Start of Block

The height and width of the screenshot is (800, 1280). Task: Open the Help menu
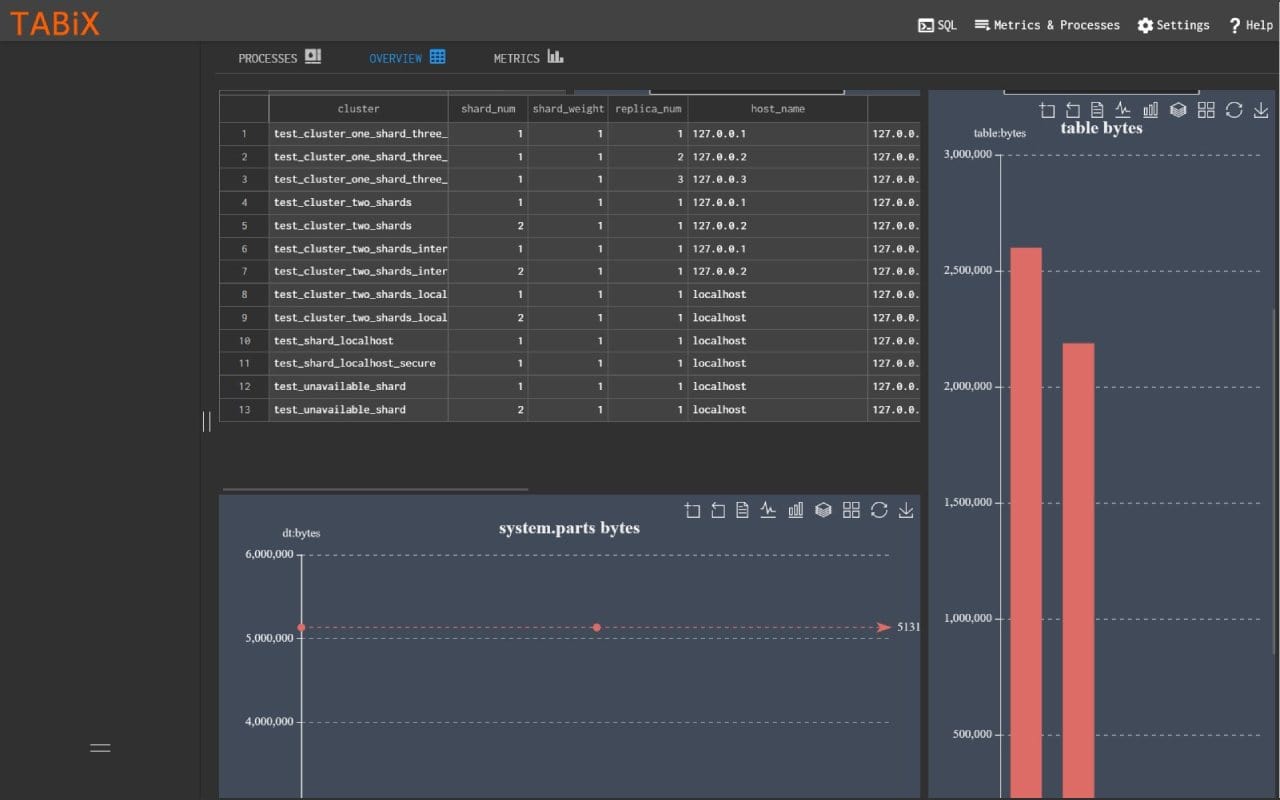click(x=1250, y=24)
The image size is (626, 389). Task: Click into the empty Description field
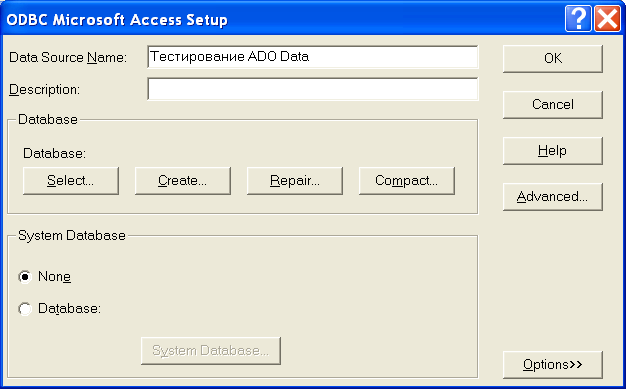click(313, 89)
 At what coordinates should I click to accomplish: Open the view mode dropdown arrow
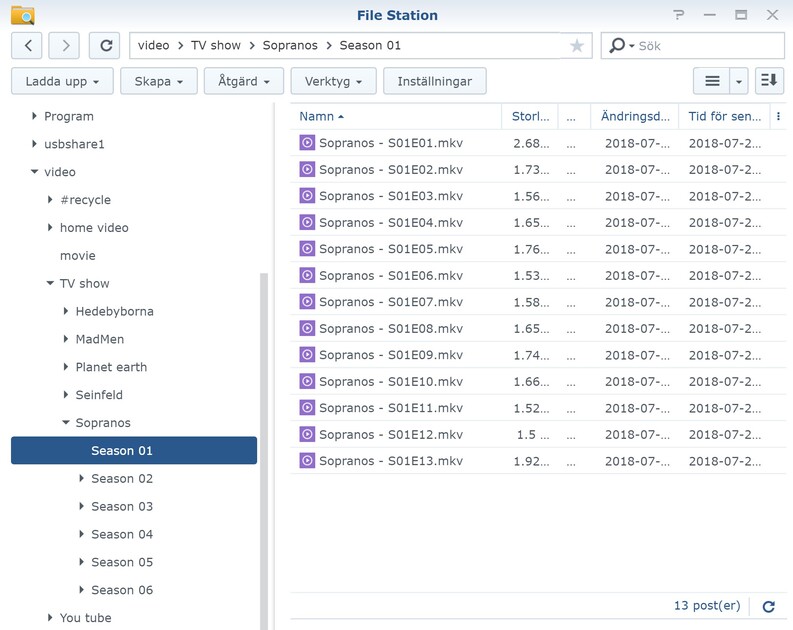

End of Block

_What you will do_
Write the material above out again exactly. Omit every image.

_Written answer_
The height and width of the screenshot is (800, 1280). Task: Open the Help menu
click(x=1250, y=24)
The image size is (626, 389). Task: Click into the empty Description field
click(313, 89)
 At what coordinates should I click to accomplish: Open the view mode dropdown arrow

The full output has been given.